**PROBLEM SET**
a – In the Dylan comment thread, copy out everything from "Vulture is EXACTLY" down to "is Purity inspired.".
b – Answer these questions using the Dylan comment thread:
(i) How many outtakes does the opening paragraph say the product contains?
(ii) According to one comment, where is the CD currently for sale?
(iii) Which song did the commenter who mentions Wisconsin add this summer?

**READING TEXT**

──────

Obviously, ultimately, this is a product that will be mass produced. But it's not what Dylan wants to put out now, and it doesn't hurt business, in the long run, to have this enticing rarity out there getting people advance-excited over what is only 86 outtakes from the Times-They-Are-A-Changin' days.
20 comments:
Obviously, ultimately, this is a product that will be massed produced.
Yes, after he's dead. This is all about having marketable product after he dies.
But, he, like the Beatles, is a pure symbol of the anti-establishment. No profit motive, pure anti-capitalist. The times they are most assuredly not a-changin'.
It's a business.
The CD is currently for sale on eBay.
What a wonderful musical catalouge to have had access to all these years. My girl and I added "If Not for You" this summer when we were in Wisconsin and are arranging a ulelele part soon. Keep the 4 cd set Europe, I have my memories and they are permanently grooved with Bob's "high thin mercury sound".
Copyright is merely the creature of the music cartels and not a protector of artists rights.
And this ties in with the Greecian smoking laws that are ignored. When a law is perceived to be unjust, people tend to ignore it.
Despite the lip service to artists, most people can see right through the cartel behavior of the music industry, as well as other intellectual property vultures that are perched on peoples corpses and art, feeding off of their past creativity.
Despite the lip service to artists, most people can see right through the cartel behavior of the music industry, as well as other intellectual property vultures that are perched on peoples corpses and art, feeding off of their past creativity.
And I'm sure megaupload is looking out for artists bottom line.
Sgt Ted wrote:
Copyright is merely the creature of the music cartels and not a protector of artists rights.
What rights are you refrring to? Property rights, the rights to distribute your own work the way you see fit?
The anti copyright absolutists keep talking about how copyright doesn't protect artists "rights'. But what does then? What "rights" are you even suggesting that people or companies should have over their own work product?
"as well as other intellectual property vultures that are perched on peoples corpses and art, feeding off of their past creativity"
Vulture is EXACTLY how I would describe those people who appropriate artists works without regard to their right to contorl their work as they see fit. And are feeding off of their past and present creativity. Literallly.
The problem is that Dylan fans will be hitting the torrents to go after this, due to its rarity. When it comes time to actually release them, an awful lot of people will have downloaded them.
There are still lots of Dylan boots out there, and this will qualify, in a way.
I am not anti-copyright.
I am anti-cartel through rigged laws that purport to protect artists and creators, but are merely monopoly grants purchased from Congress by corporations that didn't create the art and simply want to get money in perpetuity.
I don't condone illegal downloads either. But, I don't pretend that current copyright law is Purity inspired.
Current copyright laws favor corporations and not artists. IF they were there to benefit artists, no corporation could effectively enslave the artists via contract and ignorance.

──────

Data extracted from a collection

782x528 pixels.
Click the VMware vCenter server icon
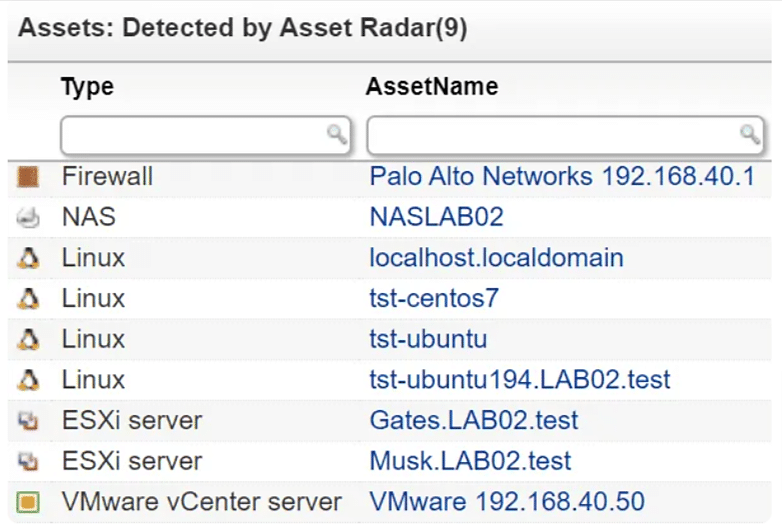(28, 502)
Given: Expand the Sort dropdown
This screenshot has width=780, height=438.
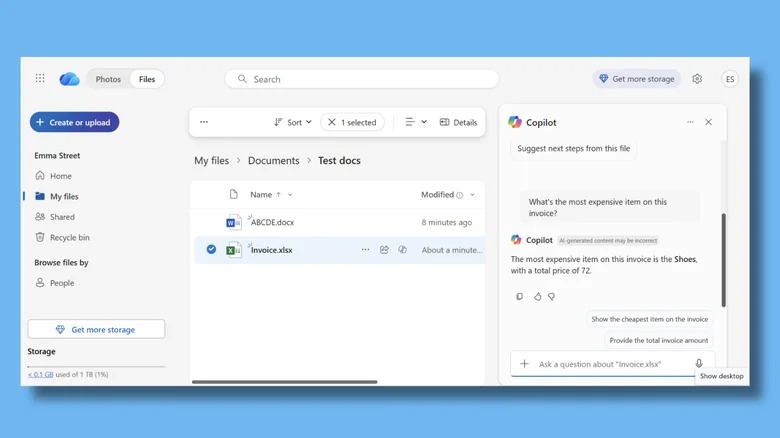Looking at the screenshot, I should [293, 122].
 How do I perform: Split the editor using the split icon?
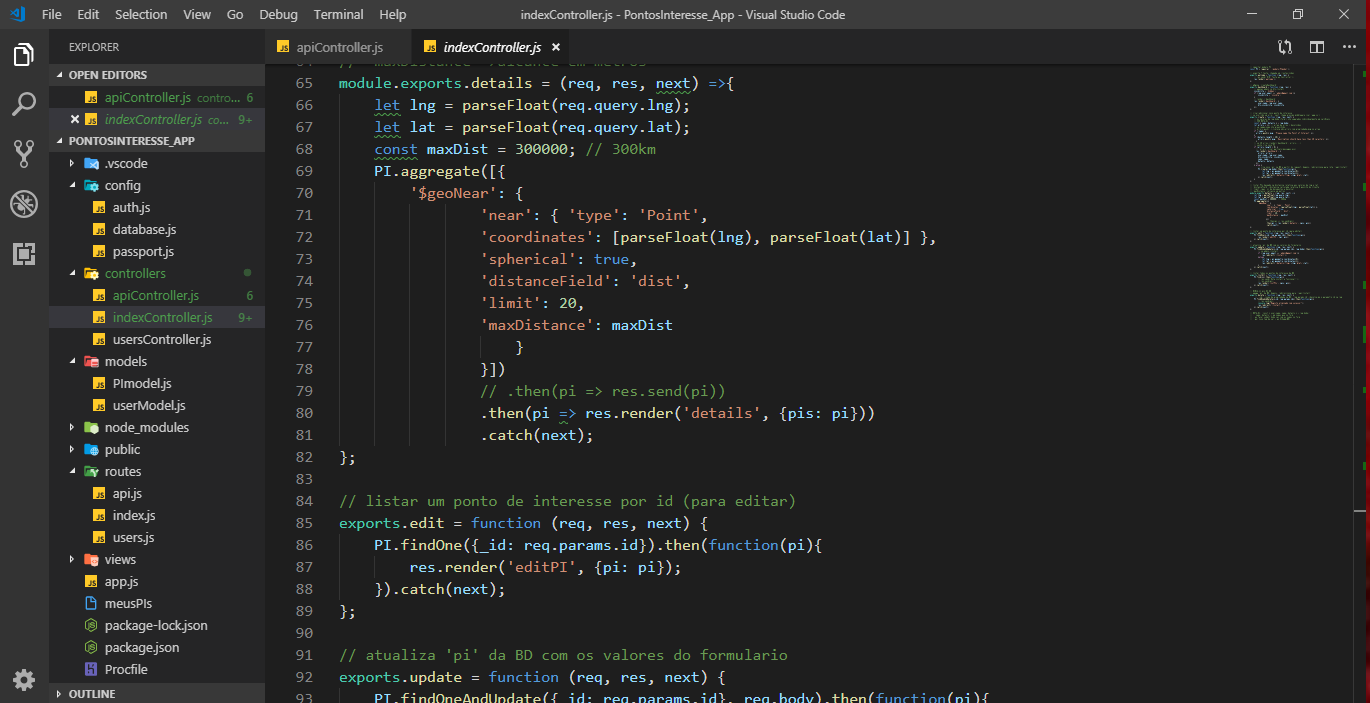pyautogui.click(x=1316, y=46)
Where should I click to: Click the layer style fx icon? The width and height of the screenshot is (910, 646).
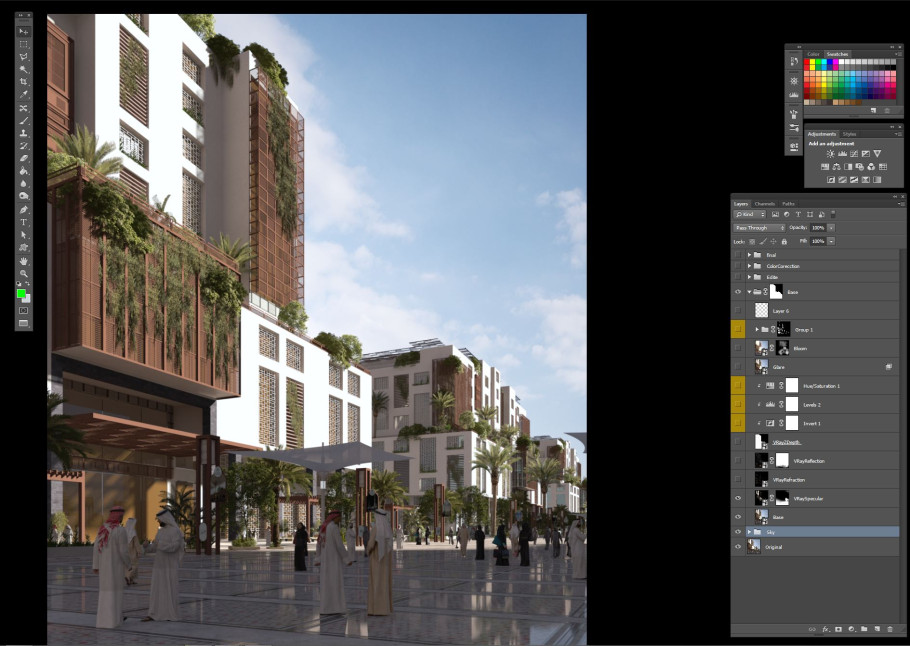coord(826,629)

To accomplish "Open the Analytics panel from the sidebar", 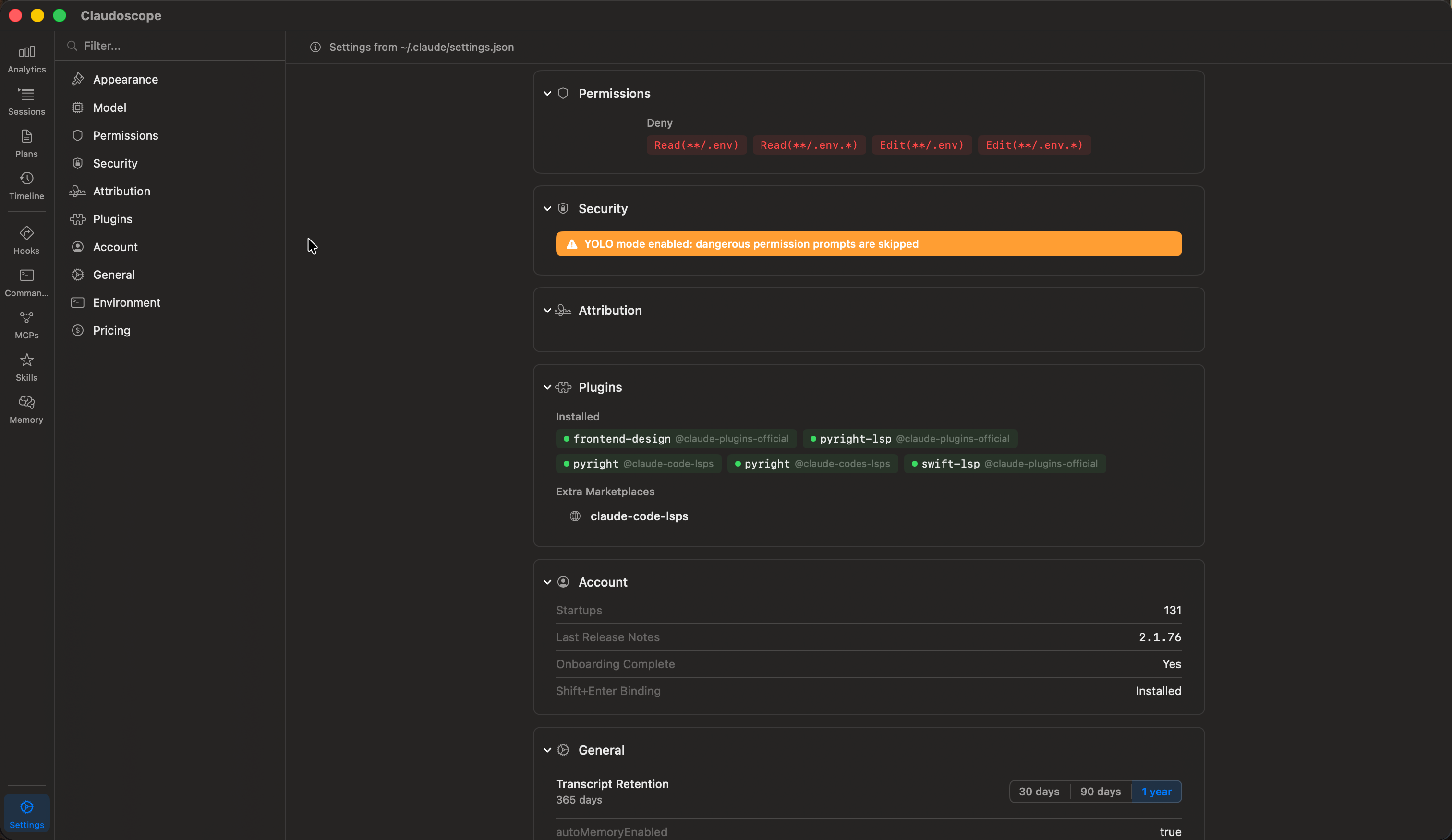I will point(26,58).
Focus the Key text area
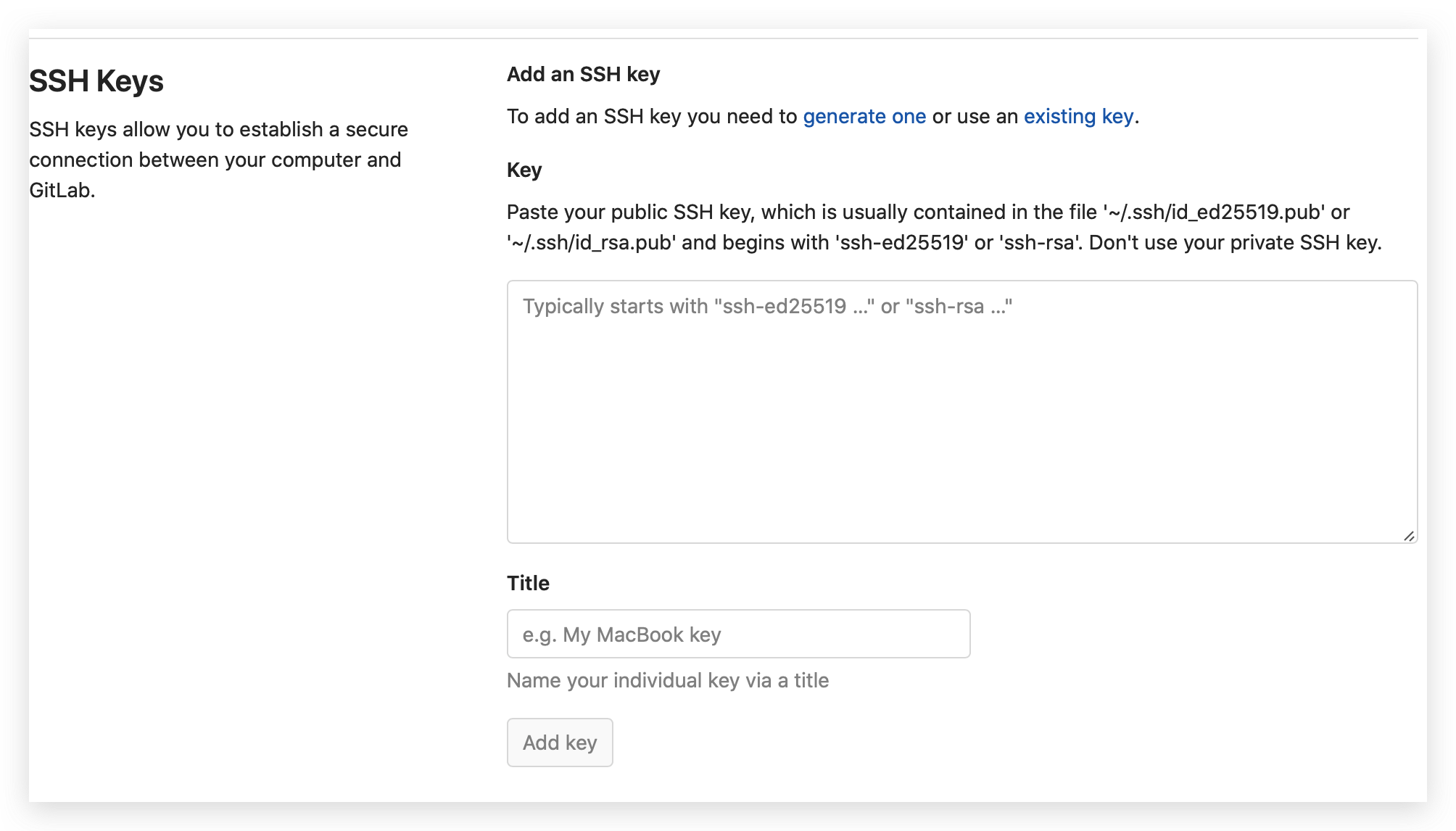The width and height of the screenshot is (1456, 831). point(962,412)
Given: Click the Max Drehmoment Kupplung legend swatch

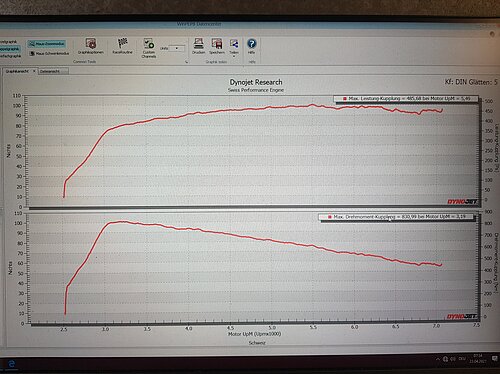Looking at the screenshot, I should [330, 217].
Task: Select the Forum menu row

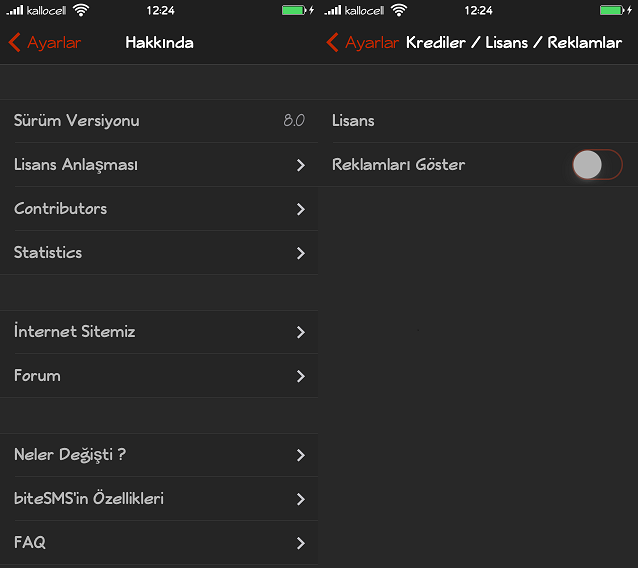Action: pyautogui.click(x=159, y=376)
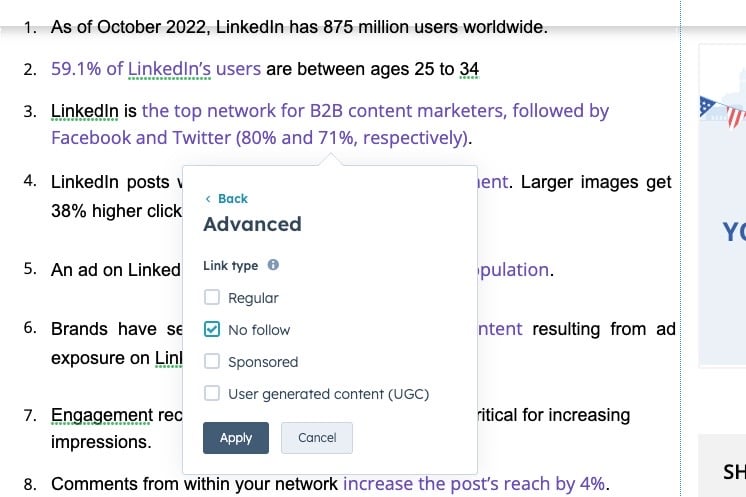Click the Regular label text

(x=253, y=298)
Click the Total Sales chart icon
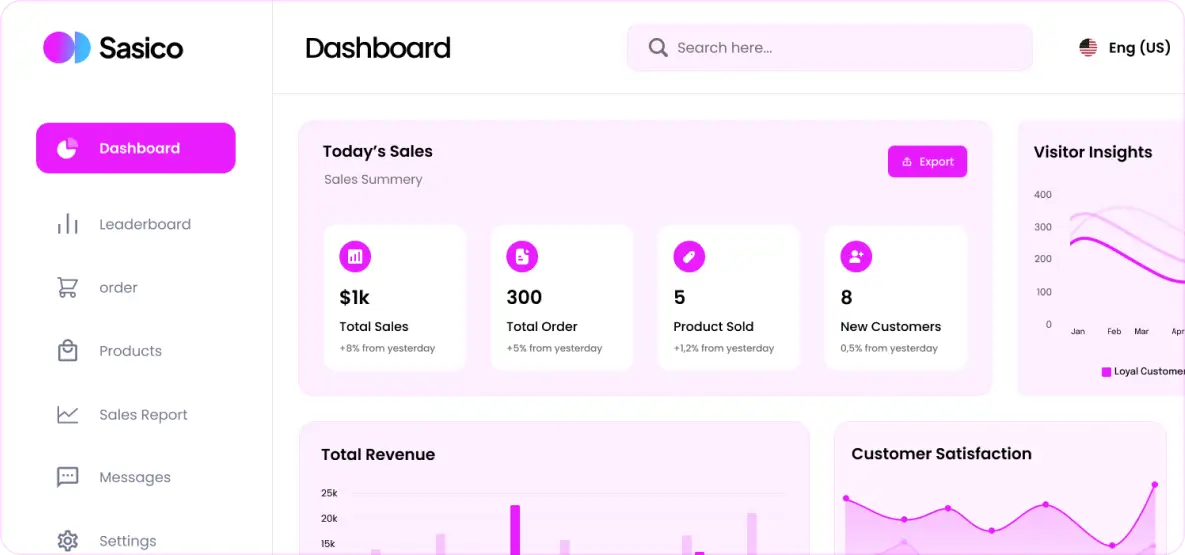1185x555 pixels. click(x=355, y=257)
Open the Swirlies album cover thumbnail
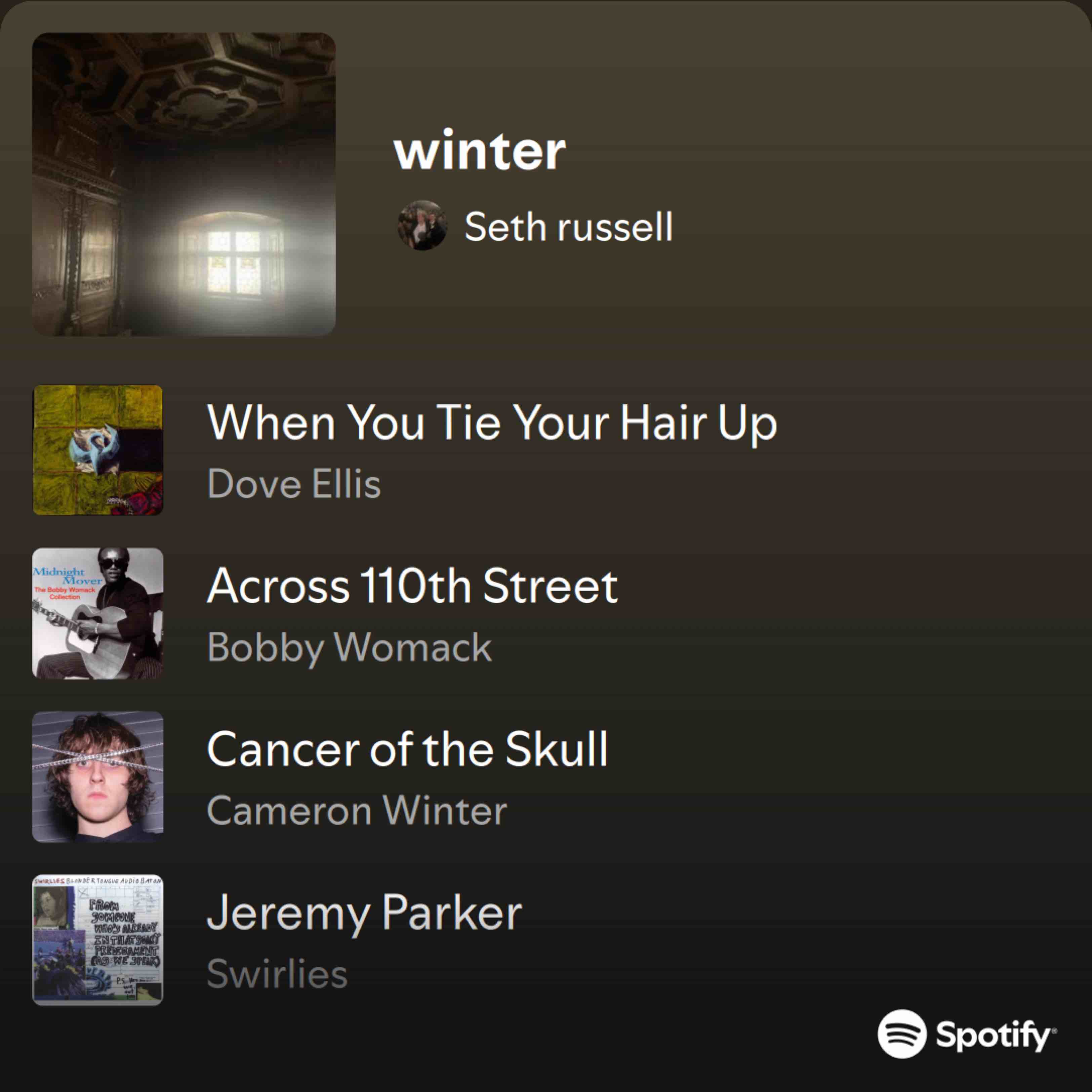This screenshot has height=1092, width=1092. pyautogui.click(x=98, y=940)
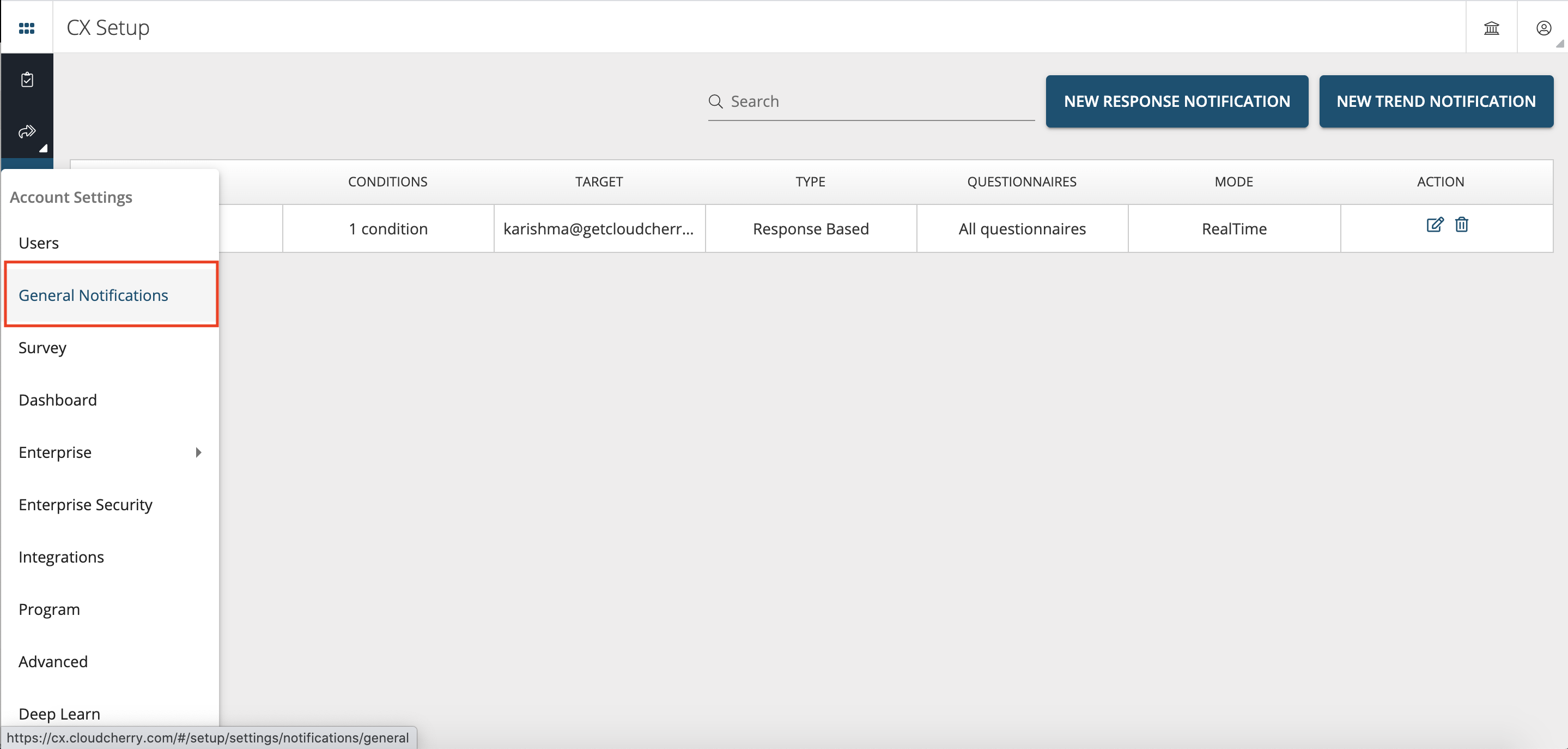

──────

**COMPLETE ANSWERS**
a –
Vulture is EXACTLY how I would describe those people who appropriate artists works without regard to their right to contorl their work as they see fit. And are feeding off of their past and present creativity. Literallly.
The problem is that Dylan fans will be hitting the torrents to go after this, due to its rarity. When it comes time to actually release them, an awful lot of people will have downloaded them.
There are still lots of Dylan boots out there, and this will qualify, in a way.
I am not anti-copyright.
I am anti-cartel through rigged laws that purport to protect artists and creators, but are merely monopoly grants purchased from Congress by corporations that didn't create the art and simply want to get money in perpetuity.
I don't condone illegal downloads either. But, I don't pretend that current copyright law is Purity inspired.

b –
(i) 86
(ii) eBay
(iii) "If Not for You"